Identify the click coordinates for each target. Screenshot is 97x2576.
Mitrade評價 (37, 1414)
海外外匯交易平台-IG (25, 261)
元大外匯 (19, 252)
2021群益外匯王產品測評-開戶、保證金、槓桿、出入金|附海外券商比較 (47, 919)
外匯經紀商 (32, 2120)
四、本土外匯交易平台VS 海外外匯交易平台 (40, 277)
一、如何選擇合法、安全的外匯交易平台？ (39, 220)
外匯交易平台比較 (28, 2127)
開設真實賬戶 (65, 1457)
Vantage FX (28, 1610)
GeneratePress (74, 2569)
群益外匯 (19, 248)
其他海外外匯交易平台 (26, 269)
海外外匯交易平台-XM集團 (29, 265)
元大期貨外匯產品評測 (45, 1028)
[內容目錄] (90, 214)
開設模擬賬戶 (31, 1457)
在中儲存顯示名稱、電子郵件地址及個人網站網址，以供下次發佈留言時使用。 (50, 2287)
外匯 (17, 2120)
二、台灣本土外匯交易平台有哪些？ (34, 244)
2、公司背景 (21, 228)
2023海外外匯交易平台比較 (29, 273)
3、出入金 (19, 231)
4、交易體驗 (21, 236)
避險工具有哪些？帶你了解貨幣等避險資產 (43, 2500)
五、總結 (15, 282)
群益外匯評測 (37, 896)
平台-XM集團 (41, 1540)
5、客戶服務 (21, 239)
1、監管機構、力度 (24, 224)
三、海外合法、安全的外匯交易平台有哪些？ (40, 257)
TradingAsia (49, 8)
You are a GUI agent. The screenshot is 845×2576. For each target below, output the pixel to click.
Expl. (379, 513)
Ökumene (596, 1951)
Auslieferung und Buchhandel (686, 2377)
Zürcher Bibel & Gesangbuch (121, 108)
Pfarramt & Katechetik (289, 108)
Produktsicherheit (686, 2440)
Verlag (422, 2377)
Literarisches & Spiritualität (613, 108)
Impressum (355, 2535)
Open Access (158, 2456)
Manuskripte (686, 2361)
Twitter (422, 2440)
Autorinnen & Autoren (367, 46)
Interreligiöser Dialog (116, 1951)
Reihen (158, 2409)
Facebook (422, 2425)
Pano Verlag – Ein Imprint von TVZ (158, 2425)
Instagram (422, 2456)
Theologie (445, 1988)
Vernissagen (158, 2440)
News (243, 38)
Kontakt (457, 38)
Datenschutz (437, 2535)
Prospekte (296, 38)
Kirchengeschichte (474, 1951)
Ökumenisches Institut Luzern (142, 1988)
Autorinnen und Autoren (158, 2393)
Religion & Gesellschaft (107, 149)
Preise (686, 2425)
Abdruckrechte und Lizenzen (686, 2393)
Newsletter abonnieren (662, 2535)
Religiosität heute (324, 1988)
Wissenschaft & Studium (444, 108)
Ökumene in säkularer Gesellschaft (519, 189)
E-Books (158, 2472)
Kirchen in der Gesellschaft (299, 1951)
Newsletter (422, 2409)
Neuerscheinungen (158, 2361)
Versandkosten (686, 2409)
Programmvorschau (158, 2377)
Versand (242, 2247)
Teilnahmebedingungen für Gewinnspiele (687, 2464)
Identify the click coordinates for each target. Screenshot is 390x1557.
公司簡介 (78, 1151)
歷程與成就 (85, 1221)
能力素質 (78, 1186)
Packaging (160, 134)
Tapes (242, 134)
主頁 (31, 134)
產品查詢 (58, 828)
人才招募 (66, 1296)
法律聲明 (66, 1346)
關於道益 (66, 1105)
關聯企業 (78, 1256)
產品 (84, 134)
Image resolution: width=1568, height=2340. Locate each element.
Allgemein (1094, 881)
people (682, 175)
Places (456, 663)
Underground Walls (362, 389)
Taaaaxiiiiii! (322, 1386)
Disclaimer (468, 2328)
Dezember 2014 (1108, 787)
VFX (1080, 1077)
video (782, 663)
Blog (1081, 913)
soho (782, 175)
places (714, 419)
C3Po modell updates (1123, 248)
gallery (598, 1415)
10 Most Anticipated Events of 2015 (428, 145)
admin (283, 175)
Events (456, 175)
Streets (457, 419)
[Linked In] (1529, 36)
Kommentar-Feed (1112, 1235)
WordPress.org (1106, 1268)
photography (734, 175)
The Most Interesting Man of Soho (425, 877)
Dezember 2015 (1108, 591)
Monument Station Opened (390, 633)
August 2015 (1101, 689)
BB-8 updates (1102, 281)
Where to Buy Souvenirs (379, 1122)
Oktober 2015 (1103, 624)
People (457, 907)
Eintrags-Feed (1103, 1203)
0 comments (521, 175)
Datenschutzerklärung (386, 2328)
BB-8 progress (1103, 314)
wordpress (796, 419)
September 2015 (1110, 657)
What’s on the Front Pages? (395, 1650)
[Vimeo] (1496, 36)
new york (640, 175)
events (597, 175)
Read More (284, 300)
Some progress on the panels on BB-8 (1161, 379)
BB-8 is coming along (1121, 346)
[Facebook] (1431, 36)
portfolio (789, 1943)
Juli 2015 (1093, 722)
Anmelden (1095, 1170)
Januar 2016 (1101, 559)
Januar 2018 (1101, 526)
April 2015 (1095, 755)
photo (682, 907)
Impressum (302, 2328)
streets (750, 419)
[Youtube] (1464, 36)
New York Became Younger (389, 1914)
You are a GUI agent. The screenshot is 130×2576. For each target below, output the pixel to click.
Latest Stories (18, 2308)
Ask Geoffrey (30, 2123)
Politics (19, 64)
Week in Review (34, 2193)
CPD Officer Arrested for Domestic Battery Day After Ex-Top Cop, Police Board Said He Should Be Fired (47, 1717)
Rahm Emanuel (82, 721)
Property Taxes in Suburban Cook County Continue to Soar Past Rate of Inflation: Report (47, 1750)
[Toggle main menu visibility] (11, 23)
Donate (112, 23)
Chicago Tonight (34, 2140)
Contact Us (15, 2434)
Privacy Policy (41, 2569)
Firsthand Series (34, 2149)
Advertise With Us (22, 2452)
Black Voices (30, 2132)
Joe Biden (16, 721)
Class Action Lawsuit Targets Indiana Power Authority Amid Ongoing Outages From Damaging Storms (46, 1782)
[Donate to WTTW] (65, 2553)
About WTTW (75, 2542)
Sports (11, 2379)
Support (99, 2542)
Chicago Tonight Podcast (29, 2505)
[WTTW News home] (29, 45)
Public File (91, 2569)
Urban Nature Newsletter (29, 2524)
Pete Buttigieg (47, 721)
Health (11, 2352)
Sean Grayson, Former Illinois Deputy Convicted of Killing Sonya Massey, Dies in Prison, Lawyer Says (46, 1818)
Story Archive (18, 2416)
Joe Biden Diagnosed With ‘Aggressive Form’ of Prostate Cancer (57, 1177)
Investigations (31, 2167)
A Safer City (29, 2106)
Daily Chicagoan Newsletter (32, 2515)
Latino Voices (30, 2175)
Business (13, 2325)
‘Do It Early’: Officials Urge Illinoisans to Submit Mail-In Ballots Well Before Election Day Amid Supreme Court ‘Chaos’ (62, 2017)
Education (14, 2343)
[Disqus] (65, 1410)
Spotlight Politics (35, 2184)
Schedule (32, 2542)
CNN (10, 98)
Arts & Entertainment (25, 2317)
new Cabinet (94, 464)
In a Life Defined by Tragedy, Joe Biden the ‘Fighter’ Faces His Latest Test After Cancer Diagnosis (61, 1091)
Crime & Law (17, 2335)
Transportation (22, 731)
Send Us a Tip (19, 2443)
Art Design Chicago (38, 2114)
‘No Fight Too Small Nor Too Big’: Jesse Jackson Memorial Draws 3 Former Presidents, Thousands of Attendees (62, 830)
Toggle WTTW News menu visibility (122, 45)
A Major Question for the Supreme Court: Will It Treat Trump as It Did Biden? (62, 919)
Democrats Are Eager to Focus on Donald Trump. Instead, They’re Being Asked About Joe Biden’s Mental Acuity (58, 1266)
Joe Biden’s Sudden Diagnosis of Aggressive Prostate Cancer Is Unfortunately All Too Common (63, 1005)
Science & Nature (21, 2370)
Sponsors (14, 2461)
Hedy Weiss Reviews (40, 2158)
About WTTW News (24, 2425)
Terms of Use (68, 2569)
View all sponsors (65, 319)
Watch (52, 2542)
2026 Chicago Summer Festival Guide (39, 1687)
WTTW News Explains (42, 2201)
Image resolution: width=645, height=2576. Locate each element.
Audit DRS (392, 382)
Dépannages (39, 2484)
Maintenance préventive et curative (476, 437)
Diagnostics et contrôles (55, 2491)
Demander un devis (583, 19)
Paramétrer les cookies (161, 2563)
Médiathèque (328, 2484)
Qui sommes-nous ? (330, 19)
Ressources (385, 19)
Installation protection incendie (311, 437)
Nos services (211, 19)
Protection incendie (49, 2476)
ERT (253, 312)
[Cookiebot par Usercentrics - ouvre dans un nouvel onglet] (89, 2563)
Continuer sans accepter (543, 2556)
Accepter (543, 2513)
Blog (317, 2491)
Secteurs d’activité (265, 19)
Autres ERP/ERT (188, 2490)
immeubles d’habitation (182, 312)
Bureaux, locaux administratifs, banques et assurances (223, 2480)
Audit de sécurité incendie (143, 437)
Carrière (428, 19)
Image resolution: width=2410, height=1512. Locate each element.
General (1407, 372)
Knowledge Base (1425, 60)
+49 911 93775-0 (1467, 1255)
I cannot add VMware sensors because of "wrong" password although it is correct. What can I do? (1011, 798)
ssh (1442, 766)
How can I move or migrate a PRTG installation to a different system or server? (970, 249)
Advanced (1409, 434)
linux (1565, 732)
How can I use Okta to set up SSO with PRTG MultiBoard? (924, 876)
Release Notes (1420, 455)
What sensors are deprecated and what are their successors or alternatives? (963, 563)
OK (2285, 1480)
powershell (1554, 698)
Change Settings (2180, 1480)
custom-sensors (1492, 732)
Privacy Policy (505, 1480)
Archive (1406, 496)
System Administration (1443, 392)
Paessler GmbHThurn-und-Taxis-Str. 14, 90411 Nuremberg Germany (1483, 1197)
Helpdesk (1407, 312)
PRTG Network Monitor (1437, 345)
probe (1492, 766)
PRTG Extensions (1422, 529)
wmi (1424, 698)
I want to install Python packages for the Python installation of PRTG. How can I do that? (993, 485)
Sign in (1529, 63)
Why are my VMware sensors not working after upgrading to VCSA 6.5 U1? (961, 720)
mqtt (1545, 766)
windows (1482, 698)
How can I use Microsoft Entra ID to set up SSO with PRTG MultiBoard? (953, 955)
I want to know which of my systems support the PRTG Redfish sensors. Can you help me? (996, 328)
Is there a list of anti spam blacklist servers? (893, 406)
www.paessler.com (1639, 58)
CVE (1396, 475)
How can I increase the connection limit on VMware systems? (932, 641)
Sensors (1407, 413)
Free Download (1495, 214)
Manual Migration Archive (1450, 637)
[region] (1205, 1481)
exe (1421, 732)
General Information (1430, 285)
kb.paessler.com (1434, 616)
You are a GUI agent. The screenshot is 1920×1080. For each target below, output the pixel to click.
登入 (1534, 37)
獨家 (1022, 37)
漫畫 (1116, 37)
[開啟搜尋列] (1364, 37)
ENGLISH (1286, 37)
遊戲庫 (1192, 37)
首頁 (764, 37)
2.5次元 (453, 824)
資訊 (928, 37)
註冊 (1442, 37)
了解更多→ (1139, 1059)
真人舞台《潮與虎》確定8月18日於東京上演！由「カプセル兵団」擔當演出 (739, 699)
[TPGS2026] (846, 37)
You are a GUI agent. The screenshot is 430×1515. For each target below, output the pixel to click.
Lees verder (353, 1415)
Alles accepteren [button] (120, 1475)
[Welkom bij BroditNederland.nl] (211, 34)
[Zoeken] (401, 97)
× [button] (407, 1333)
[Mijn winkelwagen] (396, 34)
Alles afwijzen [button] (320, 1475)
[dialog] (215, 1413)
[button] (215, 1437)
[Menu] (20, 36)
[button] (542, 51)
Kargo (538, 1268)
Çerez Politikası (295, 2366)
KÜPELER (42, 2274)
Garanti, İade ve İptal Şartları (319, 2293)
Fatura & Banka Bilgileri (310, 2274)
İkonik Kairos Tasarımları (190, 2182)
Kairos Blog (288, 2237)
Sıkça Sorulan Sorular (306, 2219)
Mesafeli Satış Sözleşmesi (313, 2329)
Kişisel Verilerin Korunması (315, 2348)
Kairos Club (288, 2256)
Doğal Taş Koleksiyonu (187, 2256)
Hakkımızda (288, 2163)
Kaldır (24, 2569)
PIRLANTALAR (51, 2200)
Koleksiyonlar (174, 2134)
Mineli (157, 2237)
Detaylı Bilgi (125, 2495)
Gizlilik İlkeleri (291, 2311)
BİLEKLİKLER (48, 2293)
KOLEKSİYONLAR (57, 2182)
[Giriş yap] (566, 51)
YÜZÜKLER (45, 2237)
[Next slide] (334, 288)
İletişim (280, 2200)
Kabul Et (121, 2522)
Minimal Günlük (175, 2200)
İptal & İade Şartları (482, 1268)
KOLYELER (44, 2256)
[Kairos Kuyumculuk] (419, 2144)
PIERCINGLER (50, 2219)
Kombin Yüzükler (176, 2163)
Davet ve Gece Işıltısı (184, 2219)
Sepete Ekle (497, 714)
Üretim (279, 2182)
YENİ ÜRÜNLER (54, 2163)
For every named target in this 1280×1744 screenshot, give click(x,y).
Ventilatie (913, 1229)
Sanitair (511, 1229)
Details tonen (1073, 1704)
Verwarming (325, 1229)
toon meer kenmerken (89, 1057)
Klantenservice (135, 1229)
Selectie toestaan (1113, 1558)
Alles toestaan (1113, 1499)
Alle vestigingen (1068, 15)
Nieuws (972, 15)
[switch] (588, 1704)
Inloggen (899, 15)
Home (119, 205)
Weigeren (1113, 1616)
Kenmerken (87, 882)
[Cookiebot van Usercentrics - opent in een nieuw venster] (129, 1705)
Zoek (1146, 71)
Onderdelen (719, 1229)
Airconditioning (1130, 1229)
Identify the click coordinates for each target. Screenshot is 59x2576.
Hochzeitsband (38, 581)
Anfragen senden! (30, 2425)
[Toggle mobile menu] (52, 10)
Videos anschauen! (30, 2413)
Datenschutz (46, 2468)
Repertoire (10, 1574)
+++++
What to work on: All lines above that hold the string "below" should be copied.

Exercise result:
You are a GUI agent. The screenshot is 845×2576. For each target below, output the pixel to click.
You are a GUI agent. The screenshot is 130×2576. For each target below, output the pixel to click.
You are a GUI agent. The screenshot is 1920×1080. For each target below, output the pixel to click.
You are a GUI agent. The screenshot is 430×1515. For each target below, output the pixel to click.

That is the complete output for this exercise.